Provided text |
>> begin
We provide examples of general $n$-Venn diagrams that attain this
  lower bound for $1 < n \le 7$.
Figure~\ref{fig:minFour} shows a minimum $4$-Venn discovered in
  collaboration with Peter Hamburger.
Figure~\ref{fig:minFive} and \ref{fig:minSix} are diagrams which
  are successively extended from the minimum $4$-Venn diagram, discovered
  by the first author.

\begin{figure}
\begin{center}
\ifthenelse{\value{BlackWhite} = 1}
  { \input{betteMin4BW.pstex_t} }
  { \input{betteMin4.pstex_t} }
\end{center}
\caption{A $4$-Venn diagram with $5$ vertices.}
\label{fig:minFour}
\end{figure}

\begin{figure}
\begin{center}
\ifthenelse{\value{BlackWhite} = 1}
  { \input{betteMin5BW.pstex_t} }
  { \input{betteMin5.pstex_t} }
\end{center}
\caption{A $5$-Venn diagram with $8$ vertices.}
\label{fig:minFive}
\end{figure}

\begin{figure}
\begin{center}
\ifthenelse{\value{BlackWhite} = 1}
  { \input{min6BW.pstex_t} }
  { \input{min6.pstex_t} }
\end{center}
\caption{A $6$-Venn diagram with $13$ vertices.}
\label{fig:minSix}
\end{figure}

\begin {figure}
\begin{center}
\ifthenelse{\value{BlackWhite} = 1}
  { \input{min7singleBW.pstex_t} }
  { \input{min7single.pstex_t} }
\end{center}
\caption{A $7$-Venn diagram with $14$ vertices.}
\label{fig:minSeven}
\end{figure}

Figure~\ref{fig:minSeven} is a polar symmetric minimum $7$-Venn
  diagram, discovered in collaboration with Stirling Chow
  using a computer search.
>> end
Description of the task |
Can you transcribe, word for word, the part of the Venn diagram excerpt starting at "We provide examples" and ending at "with Peter Hamburger."? The data that comes after this isn't needed.

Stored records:
>> begin
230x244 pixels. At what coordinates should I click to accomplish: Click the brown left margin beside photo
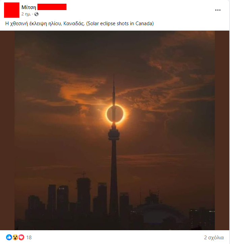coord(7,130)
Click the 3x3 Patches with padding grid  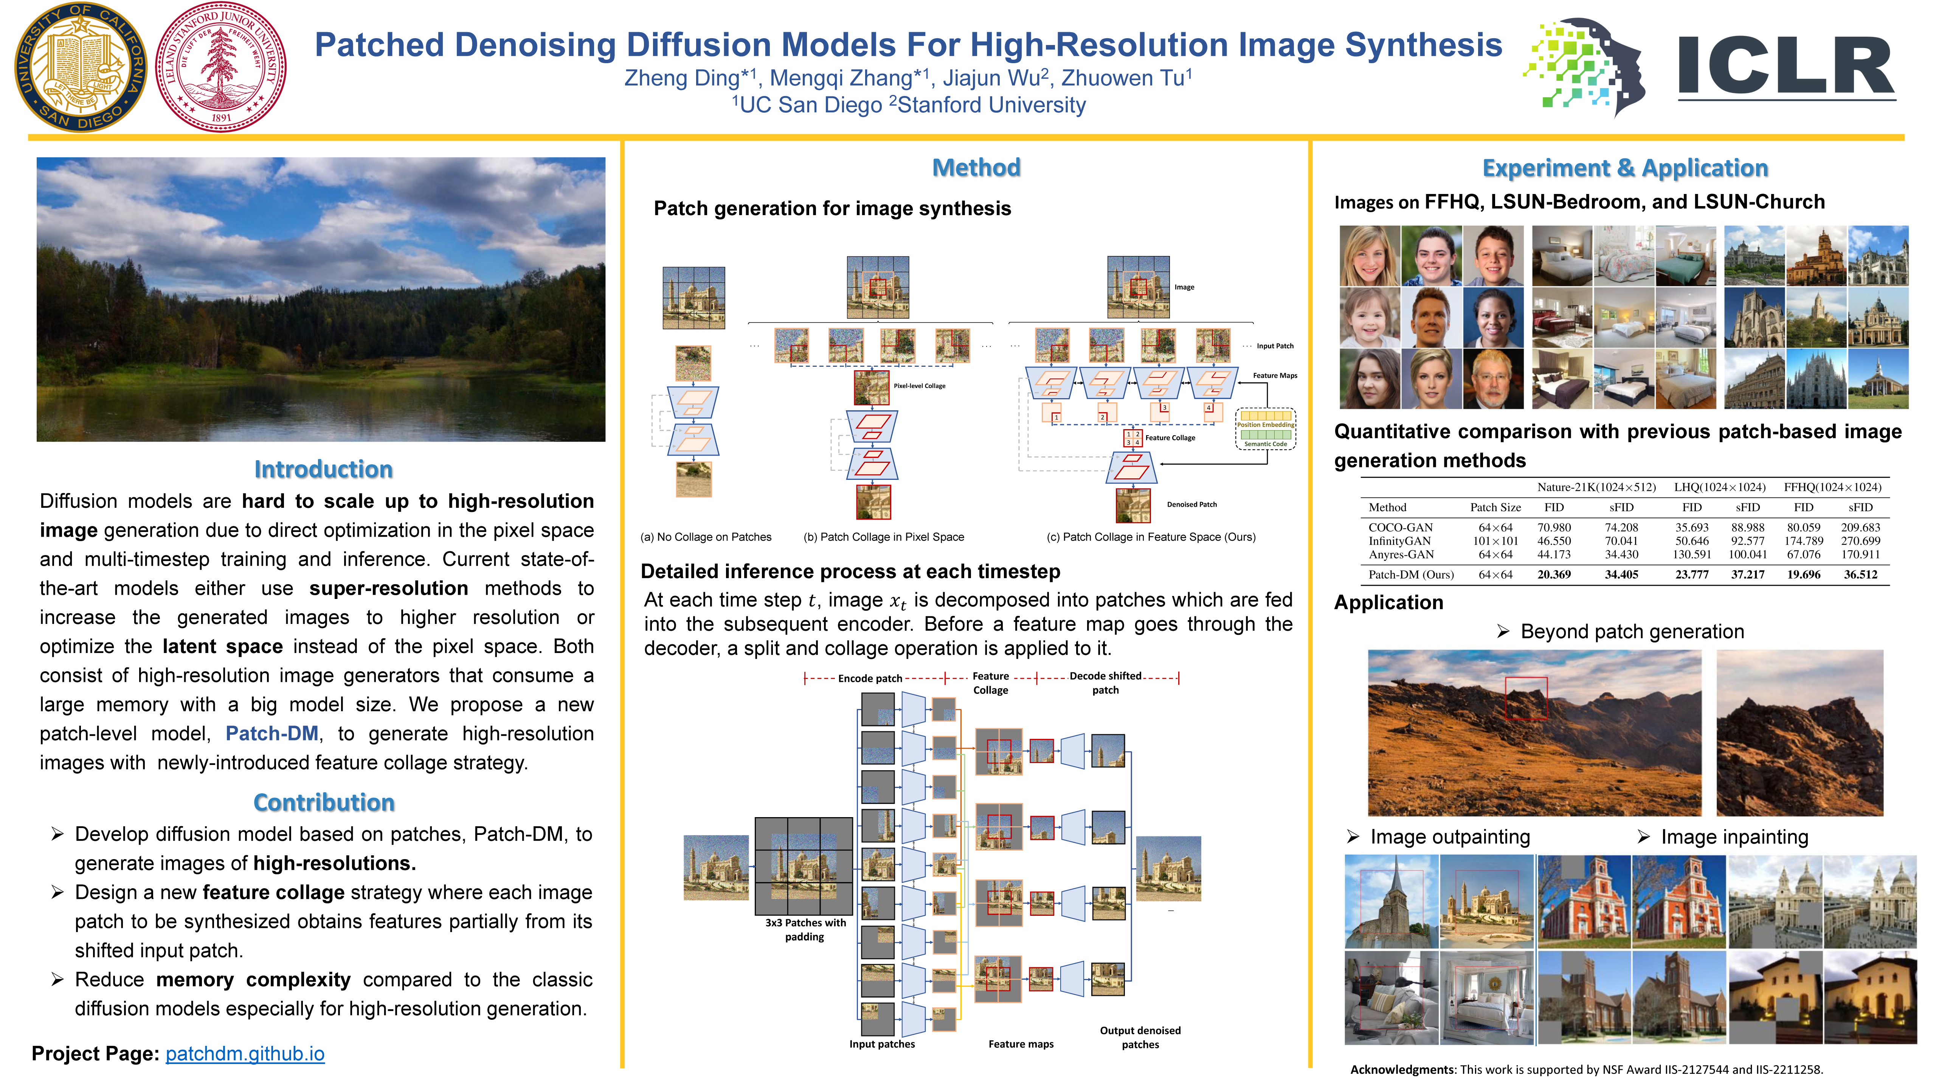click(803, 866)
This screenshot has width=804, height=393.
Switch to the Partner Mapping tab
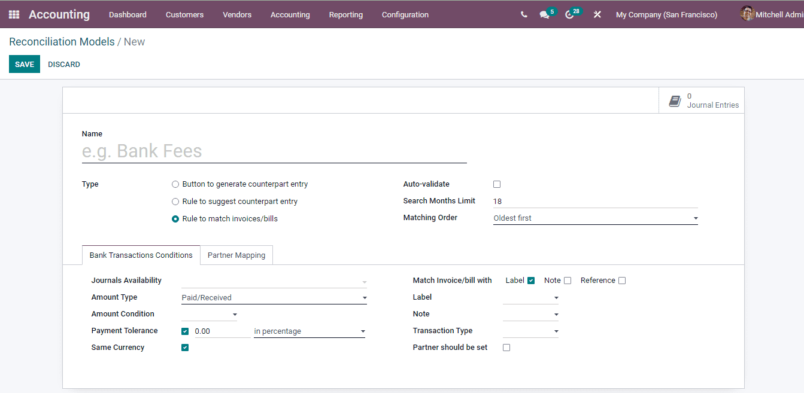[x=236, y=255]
>> end
Exercise solution |
We provide examples of general $n$-Venn diagrams that attain this
  lower bound for $1 < n \le 7$.
Figure~\ref{fig:minFour} shows a minimum $4$-Venn discovered in
  collaboration with Peter Hamburger.